Selected excerpt START

O king of the immortals,

always dwell in my heart

with Lord Rama, Lakshmana and Sita.

— Hanuman Chalisa

*****

By the remembrance of Hanuman we get wisdom, strength, fame courage, fearlessness, absence of ill-health, freedom from stupidity, and power of speech....

He was Hanuman in his first birth, Bhima in the second and Purnaprajna in the third, engaged in the service of the Lord for ever....

There is none equal to Hanuman in any place and at any time, in respect of Jnana, Vairagya, the love of the Lord, courage, recollection, in activities, in physical strength, in meditation and in intelligence....

I pray to Sri Hanumana whose shine is equal to the lusture of gold and who is worshiped even by the yogis.

— Hanumat Prabhavah, 1, 8, 15, 20

*****

His speech foretells success to us.

— Valmiki Ramayana, IV.3.32

*****

Hanuman, the son of Anjana, the son of wind-god, having the power of highest degree, the favorite of Rama, the friend of Arjuna, having the eyes of tawny colour, holding immense valour, one, who taking a jump crossed the ocean, the destroyer of the sorrow of Sita, the life-giver of Lakshmana, the dispeller of the pride of Ravana.

If any one utters these twelve names of the sage Hanuman the king of monkeys, at the time of sleeping, rising and during journeys, he faces no fear of any kind. He gains victory always.

— Ananda Ramayana, Manohara Kanda, XIII, 8-11.

Solicited resolutely and respectfully with love and faith, Hanuman gets the pious missions of his devotees accomplished.

Selected excerpt END
Provided material START

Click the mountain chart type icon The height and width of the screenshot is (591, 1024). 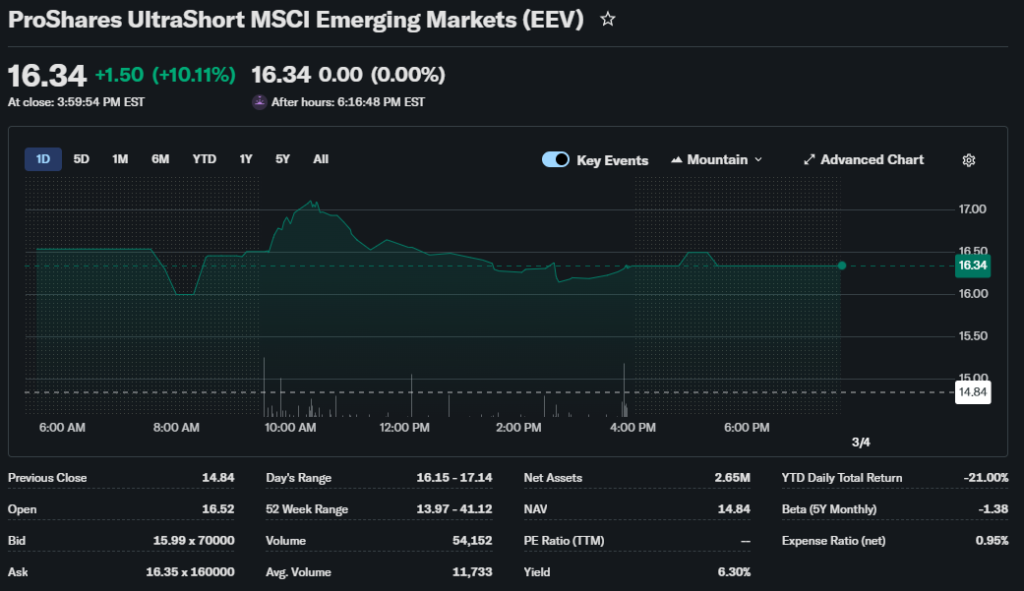coord(676,160)
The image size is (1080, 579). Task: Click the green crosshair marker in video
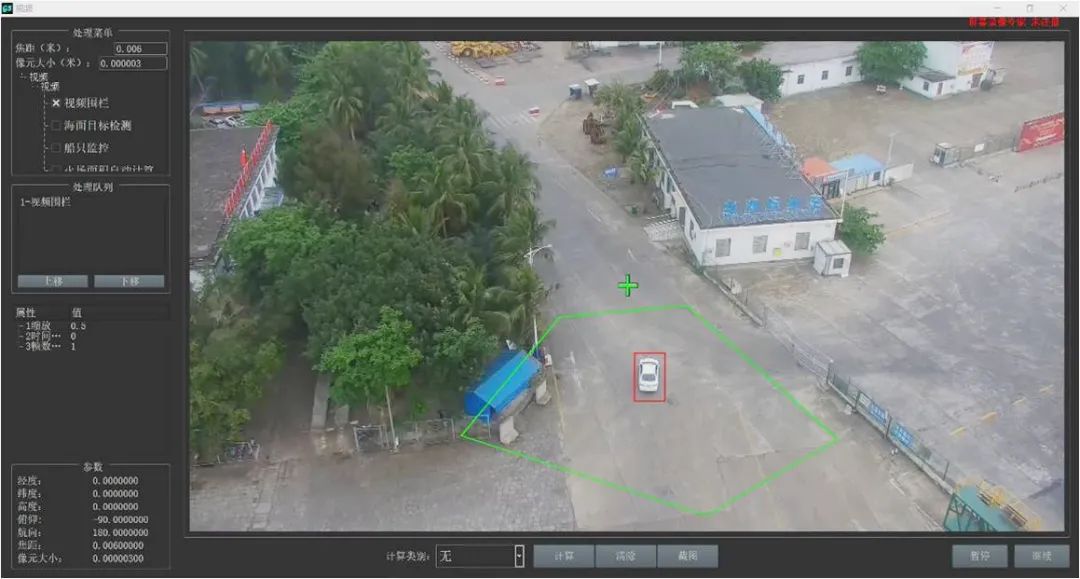point(628,286)
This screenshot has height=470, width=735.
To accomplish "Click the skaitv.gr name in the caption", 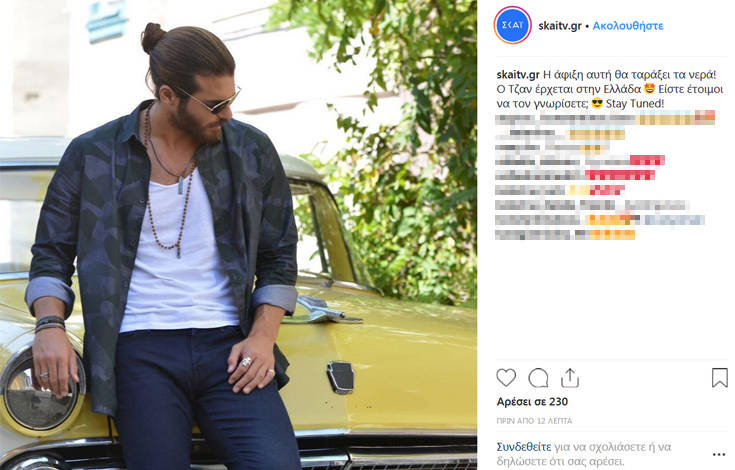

Provided material END

▶ _Work request_
Answer these questions from the Hanuman quotations:
1. What was Hanuman in his second birth?
2. What source is cited for the line "His speech foretells success to us"?
3. At what times should someone utter the twelve names of Hanuman?
You can skip the records; they aren't needed here.

▶ _Your solution_
1. Bhima
2. Valmiki Ramayana, IV.3.32
3. At the time of sleeping, rising and during journeys